# Favorite fall stillwater dry fly imitation or dropper combo



## cazmataz (May 18, 2009)

Hey guys I love stillwater dry fly action. I was wondering what your best fall stillwater fly or dropper combo you use.


----------



## sinergy (Mar 6, 2008)

*Re: Favorite fall stillwater dry fly imitation or dropper co*

Double Trouble Combo - BH Hares Ear with BH Prince Nymph Dropper


----------



## Nor-tah (Dec 16, 2007)

*Re: Favorite fall stillwater dry fly imitation or dropper co*

I like stimis but seem to have lots more success on buggers this time of year.


----------



## Packfish (Oct 30, 2007)

*Re: Favorite fall stillwater dry fly imitation or dropper co*

I thought you'd be gone by now Nor-tah-

Once the calebatis (sp) is over- I'm done with the stillwater top water action- maybe I'm missing something but it's certainly underwater action for me now.


----------



## ping89w (Mar 20, 2009)

*Re: Favorite fall stillwater dry fly imitation or dropper co*

Leech,scud


----------



## kochanut (Jan 10, 2010)

*Re: Favorite fall stillwater dry fly imitation or dropper co*



Packfish said:


> it's certainly underwater action for me now.


indeed, especially since the underwater bug migration has started.


----------



## madonafly (Dec 27, 2007)

*Re: Favorite fall stillwater dry fly imitation or dropper co*

Chironomids, leeches, Chironomids, nymphs, Chironomids, Crawfish, Chironomids, Chub Special.....and occasionally, an Elk Hair or Hopper with a dropper, but rare on stillwater.

Oh, Chironomids  8)


----------



## cazmataz (May 18, 2009)

*Re: Favorite fall stillwater dry fly imitation or dropper co*

Thanks for all the input.
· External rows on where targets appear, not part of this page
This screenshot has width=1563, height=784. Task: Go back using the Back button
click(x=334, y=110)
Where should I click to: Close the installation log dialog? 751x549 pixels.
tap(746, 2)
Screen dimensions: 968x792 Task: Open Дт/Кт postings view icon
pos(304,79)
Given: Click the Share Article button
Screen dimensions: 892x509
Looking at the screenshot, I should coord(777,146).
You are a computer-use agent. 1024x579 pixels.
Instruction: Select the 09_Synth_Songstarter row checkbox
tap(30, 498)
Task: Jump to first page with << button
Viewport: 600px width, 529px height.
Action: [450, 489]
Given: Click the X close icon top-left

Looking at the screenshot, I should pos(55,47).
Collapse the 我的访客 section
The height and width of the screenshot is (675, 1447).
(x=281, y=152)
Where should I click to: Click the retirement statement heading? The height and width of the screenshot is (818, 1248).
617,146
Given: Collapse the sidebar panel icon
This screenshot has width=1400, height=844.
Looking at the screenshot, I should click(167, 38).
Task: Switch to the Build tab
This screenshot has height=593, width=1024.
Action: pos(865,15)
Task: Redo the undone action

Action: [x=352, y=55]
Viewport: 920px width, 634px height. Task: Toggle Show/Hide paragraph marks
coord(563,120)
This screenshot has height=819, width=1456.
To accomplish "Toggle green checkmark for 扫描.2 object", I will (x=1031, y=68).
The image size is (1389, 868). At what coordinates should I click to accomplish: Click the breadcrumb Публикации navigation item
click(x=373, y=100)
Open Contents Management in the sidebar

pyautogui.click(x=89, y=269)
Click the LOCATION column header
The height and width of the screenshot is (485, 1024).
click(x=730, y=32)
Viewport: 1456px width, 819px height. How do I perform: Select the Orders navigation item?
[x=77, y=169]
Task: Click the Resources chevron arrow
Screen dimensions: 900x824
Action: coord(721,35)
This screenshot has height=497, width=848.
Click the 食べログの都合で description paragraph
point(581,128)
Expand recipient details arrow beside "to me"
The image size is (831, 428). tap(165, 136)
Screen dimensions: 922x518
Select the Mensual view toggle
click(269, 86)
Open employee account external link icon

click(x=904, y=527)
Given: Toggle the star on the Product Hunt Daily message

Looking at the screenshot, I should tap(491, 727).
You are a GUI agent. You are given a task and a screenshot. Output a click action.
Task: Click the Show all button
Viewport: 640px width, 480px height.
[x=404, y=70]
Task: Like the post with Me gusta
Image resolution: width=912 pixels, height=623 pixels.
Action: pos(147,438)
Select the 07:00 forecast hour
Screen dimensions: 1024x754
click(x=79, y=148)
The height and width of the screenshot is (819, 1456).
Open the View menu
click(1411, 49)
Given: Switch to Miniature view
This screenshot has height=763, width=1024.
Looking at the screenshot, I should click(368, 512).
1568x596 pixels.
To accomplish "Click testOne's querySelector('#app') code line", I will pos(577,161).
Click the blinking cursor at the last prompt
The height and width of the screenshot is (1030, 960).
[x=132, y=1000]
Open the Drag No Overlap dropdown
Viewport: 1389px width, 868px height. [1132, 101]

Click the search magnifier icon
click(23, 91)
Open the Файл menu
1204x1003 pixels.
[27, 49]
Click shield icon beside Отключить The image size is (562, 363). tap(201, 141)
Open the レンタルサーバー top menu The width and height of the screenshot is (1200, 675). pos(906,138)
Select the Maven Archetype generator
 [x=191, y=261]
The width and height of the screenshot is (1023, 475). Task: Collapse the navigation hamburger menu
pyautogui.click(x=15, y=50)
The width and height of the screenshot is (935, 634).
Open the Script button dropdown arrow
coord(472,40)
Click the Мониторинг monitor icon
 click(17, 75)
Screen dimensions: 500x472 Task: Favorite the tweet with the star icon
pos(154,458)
I know the topwater action declines in the fall but you still see fish taking bugs off the surface.

How long is your leader on those chronomids and do you use a strike indicator?


----------



## kochanut (Jan 10, 2010)

*Re: Favorite fall stillwater dry fly imitation or dropper co*



cazmataz said:


> How long is your leader on those chronomids and do you use a strike indicator?


ill answer for her real quick because she is the one that taught me how to do it.

up to a 30 foot leader, with a slip indicator.


----------



## madonafly (Dec 27, 2007)

*Re: Favorite fall stillwater dry fly imitation or dropper co*

You bet. The indicators slide though, making it really easy.
Check these Chironomids from one of the fish yesterday AND my imitations


----------



## cazmataz (May 18, 2009)

*Re: Favorite fall stillwater dry fly imitation or dropper co*

That is a sweet picture. Thanks


----------



## cfarnwide (Sep 10, 2007)

*Re: Favorite fall stillwater dry fly imitation or dropper co*

Ive always thrown a yellow humpy or renegade in the fall on high altitude stillwaters. The dropper is almost always a scud or a micro leech.


----------